*Task to carry out:* Repeat only the lines below from the one containing "Screen dimensions: 574x196" through the one containing "Given: Select the 16 Ağu x-axis label", inclusive, exactly as written.

*Information:*
►

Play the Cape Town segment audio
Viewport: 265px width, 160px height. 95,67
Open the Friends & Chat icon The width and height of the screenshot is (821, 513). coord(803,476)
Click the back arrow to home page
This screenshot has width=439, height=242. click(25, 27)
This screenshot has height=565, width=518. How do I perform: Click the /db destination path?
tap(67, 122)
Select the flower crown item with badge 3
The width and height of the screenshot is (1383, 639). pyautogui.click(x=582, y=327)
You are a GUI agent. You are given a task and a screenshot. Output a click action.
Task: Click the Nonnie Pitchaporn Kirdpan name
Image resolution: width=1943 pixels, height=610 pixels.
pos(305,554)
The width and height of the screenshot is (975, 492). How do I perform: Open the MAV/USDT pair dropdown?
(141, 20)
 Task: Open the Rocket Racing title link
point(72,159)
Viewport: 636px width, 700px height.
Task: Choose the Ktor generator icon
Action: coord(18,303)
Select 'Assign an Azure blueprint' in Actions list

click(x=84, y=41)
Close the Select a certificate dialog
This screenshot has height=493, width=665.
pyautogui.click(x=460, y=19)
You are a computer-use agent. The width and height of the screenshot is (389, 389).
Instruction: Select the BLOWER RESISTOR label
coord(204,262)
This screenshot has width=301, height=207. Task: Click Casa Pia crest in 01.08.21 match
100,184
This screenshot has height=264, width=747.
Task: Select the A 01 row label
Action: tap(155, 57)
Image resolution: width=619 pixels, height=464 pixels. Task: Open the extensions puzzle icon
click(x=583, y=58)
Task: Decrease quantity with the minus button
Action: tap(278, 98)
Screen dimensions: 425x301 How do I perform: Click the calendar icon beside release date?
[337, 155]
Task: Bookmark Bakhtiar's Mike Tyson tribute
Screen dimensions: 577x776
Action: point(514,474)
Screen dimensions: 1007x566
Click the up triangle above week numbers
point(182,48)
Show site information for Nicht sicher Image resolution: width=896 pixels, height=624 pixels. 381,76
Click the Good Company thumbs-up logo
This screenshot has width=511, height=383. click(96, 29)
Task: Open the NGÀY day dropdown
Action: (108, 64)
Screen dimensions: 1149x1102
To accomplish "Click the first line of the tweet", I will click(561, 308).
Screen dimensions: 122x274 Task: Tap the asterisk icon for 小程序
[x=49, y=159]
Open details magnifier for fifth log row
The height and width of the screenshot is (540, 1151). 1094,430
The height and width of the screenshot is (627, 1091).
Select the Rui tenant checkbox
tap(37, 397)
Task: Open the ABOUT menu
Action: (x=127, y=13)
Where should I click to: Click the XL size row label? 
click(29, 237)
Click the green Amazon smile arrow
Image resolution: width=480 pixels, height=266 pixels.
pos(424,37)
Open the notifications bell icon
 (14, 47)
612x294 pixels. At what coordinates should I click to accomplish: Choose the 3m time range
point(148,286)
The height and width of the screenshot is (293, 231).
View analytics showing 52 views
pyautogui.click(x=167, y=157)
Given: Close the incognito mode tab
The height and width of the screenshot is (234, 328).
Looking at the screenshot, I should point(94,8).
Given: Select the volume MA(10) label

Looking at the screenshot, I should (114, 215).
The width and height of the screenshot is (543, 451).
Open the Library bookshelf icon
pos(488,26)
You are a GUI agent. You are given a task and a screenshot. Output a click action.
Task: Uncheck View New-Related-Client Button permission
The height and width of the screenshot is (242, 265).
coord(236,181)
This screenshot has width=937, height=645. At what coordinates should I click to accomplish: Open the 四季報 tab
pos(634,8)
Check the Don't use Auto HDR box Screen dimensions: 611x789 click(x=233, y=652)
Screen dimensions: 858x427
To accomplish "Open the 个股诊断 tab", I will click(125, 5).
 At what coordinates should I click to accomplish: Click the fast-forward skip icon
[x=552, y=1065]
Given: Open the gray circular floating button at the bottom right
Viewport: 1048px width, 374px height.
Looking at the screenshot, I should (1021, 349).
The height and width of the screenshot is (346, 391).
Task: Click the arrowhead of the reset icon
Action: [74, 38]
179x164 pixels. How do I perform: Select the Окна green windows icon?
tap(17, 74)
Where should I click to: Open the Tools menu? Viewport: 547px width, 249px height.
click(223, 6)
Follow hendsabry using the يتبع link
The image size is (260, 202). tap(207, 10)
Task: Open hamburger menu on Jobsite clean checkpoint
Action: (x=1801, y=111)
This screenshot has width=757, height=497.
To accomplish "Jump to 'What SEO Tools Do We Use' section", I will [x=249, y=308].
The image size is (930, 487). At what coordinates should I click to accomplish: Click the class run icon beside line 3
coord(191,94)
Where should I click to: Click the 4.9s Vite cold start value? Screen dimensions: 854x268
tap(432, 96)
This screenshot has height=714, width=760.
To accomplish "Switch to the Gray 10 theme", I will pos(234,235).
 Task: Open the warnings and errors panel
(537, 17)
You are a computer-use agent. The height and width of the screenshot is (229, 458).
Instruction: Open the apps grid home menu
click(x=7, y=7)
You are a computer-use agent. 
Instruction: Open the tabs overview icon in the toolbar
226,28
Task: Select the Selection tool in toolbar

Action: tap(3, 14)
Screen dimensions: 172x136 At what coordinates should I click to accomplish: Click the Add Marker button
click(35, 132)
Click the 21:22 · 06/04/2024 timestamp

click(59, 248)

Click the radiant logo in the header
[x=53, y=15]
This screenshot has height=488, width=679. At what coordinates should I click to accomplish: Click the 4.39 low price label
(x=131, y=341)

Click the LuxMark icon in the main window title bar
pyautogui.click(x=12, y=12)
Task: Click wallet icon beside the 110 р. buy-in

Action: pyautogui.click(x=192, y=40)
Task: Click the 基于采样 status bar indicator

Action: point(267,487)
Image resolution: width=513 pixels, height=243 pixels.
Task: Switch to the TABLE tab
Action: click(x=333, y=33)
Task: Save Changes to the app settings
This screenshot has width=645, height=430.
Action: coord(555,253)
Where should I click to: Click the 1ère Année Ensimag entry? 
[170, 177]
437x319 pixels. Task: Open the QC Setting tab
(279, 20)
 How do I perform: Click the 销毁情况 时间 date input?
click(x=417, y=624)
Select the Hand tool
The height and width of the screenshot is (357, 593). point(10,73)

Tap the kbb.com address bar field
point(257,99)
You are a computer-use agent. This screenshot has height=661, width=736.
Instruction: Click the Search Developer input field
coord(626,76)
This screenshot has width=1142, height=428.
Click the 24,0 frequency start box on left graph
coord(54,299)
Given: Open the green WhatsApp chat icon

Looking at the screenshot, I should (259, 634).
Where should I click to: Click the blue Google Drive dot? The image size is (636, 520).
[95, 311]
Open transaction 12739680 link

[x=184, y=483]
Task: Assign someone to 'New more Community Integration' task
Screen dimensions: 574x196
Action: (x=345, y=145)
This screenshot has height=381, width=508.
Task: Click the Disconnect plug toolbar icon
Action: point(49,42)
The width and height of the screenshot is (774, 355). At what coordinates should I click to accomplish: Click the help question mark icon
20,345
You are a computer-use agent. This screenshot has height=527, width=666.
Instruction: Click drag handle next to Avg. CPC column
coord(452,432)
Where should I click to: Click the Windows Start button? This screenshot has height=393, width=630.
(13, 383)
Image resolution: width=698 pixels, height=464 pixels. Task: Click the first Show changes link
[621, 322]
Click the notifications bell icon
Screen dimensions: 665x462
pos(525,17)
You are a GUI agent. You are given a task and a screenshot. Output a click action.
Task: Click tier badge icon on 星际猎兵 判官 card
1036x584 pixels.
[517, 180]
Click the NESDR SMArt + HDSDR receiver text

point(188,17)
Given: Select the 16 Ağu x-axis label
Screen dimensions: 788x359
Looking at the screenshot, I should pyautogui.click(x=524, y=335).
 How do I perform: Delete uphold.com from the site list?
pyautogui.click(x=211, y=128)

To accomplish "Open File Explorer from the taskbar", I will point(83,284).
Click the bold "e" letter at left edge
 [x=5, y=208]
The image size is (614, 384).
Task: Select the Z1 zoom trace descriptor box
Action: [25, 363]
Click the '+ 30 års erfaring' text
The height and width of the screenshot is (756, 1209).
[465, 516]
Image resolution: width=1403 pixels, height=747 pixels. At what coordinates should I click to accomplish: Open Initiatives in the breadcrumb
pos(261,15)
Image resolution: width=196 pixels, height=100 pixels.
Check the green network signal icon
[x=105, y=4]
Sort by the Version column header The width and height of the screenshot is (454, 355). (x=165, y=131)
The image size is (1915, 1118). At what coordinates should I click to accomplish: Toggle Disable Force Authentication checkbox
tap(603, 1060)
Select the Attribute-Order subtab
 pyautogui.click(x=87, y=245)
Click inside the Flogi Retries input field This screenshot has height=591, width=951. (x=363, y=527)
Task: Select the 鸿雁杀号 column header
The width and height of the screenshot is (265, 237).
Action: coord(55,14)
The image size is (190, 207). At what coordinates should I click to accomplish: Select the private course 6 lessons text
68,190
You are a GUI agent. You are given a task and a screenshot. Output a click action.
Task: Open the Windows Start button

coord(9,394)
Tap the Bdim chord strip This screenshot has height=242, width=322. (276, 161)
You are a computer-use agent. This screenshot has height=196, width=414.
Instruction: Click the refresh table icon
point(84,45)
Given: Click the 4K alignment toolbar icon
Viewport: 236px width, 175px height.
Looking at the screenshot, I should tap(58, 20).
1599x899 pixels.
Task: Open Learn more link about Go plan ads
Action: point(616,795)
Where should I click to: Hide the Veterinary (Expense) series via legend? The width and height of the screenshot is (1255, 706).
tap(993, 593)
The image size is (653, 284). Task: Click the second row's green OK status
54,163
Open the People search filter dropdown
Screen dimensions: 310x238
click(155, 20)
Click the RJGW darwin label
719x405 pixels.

◄

*Solution:*
Screen dimensions: 574x196
Action: (x=345, y=145)
This screenshot has height=381, width=508.
Task: Click the Disconnect plug toolbar icon
Action: point(49,42)
The width and height of the screenshot is (774, 355). At what coordinates should I click to accomplish: Click the help question mark icon
20,345
You are a computer-use agent. This screenshot has height=527, width=666.
Instruction: Click drag handle next to Avg. CPC column
coord(452,432)
Where should I click to: Click the Windows Start button? This screenshot has height=393, width=630.
(13, 383)
Image resolution: width=698 pixels, height=464 pixels. Task: Click the first Show changes link
[621, 322]
Click the notifications bell icon
Screen dimensions: 665x462
pos(525,17)
You are a GUI agent. You are given a task and a screenshot. Output a click action.
Task: Click tier badge icon on 星际猎兵 判官 card
1036x584 pixels.
[517, 180]
Click the NESDR SMArt + HDSDR receiver text

point(188,17)
Given: Select the 16 Ağu x-axis label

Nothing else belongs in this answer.